Segment Start: Raw data

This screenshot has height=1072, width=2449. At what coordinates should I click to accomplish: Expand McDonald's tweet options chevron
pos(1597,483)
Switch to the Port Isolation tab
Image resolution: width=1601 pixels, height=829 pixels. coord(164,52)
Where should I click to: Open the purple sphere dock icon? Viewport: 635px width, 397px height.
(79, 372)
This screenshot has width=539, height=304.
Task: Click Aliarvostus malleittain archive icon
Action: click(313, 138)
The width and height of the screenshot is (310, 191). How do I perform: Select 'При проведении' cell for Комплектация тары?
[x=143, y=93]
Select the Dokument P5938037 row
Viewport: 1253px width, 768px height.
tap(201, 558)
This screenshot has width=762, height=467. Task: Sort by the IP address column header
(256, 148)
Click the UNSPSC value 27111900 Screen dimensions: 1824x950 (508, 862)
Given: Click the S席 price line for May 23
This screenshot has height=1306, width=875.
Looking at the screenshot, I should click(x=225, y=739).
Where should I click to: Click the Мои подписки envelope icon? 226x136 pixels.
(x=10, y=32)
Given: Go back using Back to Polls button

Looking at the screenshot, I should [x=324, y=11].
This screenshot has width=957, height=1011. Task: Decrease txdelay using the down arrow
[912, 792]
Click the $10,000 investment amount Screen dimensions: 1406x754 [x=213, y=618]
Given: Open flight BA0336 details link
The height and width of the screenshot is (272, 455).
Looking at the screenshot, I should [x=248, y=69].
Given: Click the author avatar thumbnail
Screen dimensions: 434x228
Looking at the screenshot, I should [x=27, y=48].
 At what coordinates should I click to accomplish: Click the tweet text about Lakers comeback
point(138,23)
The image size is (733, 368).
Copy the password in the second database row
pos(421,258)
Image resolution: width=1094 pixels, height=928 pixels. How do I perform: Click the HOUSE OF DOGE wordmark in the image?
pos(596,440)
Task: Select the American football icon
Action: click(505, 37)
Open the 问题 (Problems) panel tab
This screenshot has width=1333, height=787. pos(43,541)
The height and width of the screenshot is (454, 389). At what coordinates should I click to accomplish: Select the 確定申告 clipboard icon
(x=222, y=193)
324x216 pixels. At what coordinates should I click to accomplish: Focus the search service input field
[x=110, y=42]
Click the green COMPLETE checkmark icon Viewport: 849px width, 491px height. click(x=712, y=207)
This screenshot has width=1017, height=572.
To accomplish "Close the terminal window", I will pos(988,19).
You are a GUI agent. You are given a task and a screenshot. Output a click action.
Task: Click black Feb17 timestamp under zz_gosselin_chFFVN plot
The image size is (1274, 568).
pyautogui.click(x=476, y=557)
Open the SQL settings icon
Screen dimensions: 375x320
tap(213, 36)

Segment End: Raw data

| Exercise |
Starting with the line that contains "Open the 问题 (Problems) panel tab", restate every line up to and including the last one above, exactly.

| Result of this task |
Open the 问题 (Problems) panel tab
This screenshot has width=1333, height=787. pos(43,541)
The height and width of the screenshot is (454, 389). At what coordinates should I click to accomplish: Select the 確定申告 clipboard icon
(x=222, y=193)
324x216 pixels. At what coordinates should I click to accomplish: Focus the search service input field
[x=110, y=42]
Click the green COMPLETE checkmark icon Viewport: 849px width, 491px height. click(x=712, y=207)
This screenshot has width=1017, height=572.
To accomplish "Close the terminal window", I will pos(988,19).
You are a GUI agent. You are given a task and a screenshot. Output a click action.
Task: Click black Feb17 timestamp under zz_gosselin_chFFVN plot
The image size is (1274, 568).
pyautogui.click(x=476, y=557)
Open the SQL settings icon
Screen dimensions: 375x320
tap(213, 36)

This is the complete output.